A mudança pode ferir as regras do Grupo de Ação Financeira contra a Lavagem de Dinheiro e o Financiamento do Terrorismo (Gafi/FATF), entidade internacional que não admite ingerência política, de governos ou empresas.

Essa medida provisória assinada pelo presidente Jair Bolsonaro amplia o número de categorias que podem ceder servidores para a UIF e estende a nomeação mesmo para quem não é servidor público.

Representantes das carreiras que tinham exclusividade para compor o Coaf e especialistas em transparência na administração pública avaliam que a abertura da UIF —agora subordinada ao Banco Central (BC)— pode pôr em risco a independência do órgão.

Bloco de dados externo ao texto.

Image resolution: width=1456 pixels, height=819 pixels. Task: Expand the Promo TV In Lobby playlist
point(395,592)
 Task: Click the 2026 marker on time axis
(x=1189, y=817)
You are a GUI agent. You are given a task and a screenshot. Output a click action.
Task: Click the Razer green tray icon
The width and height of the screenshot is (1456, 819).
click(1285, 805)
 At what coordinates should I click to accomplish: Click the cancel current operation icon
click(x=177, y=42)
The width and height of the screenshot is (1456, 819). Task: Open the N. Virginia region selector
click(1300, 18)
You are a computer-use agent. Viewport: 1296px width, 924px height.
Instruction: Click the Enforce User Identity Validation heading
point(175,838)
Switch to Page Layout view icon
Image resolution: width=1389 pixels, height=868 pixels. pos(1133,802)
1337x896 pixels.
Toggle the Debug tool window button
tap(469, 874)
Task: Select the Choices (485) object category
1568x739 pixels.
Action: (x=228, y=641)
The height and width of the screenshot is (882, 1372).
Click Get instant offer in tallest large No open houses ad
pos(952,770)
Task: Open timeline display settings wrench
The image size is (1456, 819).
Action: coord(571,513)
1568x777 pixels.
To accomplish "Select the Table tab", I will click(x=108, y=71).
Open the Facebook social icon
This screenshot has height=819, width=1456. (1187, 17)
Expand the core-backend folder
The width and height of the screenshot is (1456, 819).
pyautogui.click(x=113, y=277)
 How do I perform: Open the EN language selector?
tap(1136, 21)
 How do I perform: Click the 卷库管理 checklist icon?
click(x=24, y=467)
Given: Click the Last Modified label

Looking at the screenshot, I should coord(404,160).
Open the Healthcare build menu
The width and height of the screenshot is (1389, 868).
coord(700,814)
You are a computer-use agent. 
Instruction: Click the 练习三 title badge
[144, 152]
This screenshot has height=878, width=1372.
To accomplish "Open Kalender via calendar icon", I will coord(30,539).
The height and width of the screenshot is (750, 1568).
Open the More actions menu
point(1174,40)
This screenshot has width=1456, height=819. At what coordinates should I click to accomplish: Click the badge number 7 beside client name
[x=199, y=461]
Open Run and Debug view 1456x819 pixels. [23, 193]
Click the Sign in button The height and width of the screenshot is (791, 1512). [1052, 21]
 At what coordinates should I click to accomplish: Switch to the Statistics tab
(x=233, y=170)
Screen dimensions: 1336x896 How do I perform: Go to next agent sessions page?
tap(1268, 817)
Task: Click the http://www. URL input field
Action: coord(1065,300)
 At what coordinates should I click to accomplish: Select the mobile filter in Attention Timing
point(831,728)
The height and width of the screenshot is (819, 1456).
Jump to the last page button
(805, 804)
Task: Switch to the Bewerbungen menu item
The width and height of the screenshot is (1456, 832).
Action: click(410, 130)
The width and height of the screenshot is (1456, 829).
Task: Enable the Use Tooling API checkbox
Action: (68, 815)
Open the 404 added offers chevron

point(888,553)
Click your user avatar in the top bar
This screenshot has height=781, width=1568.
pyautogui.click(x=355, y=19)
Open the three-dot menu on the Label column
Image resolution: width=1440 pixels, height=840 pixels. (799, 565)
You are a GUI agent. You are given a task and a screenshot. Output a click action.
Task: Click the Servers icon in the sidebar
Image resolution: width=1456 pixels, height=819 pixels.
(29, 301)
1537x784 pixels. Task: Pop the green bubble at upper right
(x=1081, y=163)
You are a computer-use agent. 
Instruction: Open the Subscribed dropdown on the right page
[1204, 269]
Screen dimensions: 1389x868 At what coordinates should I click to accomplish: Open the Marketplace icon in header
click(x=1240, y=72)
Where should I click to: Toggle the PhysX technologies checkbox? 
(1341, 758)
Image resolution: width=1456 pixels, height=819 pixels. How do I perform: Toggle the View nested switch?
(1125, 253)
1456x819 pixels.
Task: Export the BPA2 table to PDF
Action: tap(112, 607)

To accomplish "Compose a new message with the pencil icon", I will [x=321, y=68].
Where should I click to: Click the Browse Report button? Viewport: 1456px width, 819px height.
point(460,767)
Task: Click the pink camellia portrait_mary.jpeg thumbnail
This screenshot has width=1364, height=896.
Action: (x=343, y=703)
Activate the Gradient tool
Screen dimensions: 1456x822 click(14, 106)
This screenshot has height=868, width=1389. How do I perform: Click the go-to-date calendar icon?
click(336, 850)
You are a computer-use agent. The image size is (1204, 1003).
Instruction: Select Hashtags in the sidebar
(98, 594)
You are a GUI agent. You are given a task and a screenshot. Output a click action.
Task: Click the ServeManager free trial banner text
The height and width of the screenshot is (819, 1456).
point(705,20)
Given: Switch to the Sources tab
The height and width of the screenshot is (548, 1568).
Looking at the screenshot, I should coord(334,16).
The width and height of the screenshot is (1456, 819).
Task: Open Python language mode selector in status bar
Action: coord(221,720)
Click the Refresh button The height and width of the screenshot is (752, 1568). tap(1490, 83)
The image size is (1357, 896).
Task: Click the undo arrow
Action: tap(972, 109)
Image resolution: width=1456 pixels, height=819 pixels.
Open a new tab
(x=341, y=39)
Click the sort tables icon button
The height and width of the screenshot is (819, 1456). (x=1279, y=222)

A nova Lei de Lavagem de Dinheiro (Lei 12.683/12) reforçou a importância do Coaf, com a finalidade de disciplinar, aplicar penas administrativas, receber, examinar e identificar as ocorrências suspeitas de atividades ilícitas previstas na lei, sem prejuízo da competência de instituições como o Banco Central (autoridade bancária) e a Receita Federal do Brasil, em assuntos tributários.

A Receita Federal conservará os dados fiscais dos contribuintes pelo prazo mínimo de cinco anos, contado a partir do início do exercício seguinte ao da declaração da renda respectiva ou ao do pagamento do tributo, levando em conta o conceito de decadência tributária.

A medida provisória vai de encontro à lei de lavagem de dinheiro e a normas internacionais.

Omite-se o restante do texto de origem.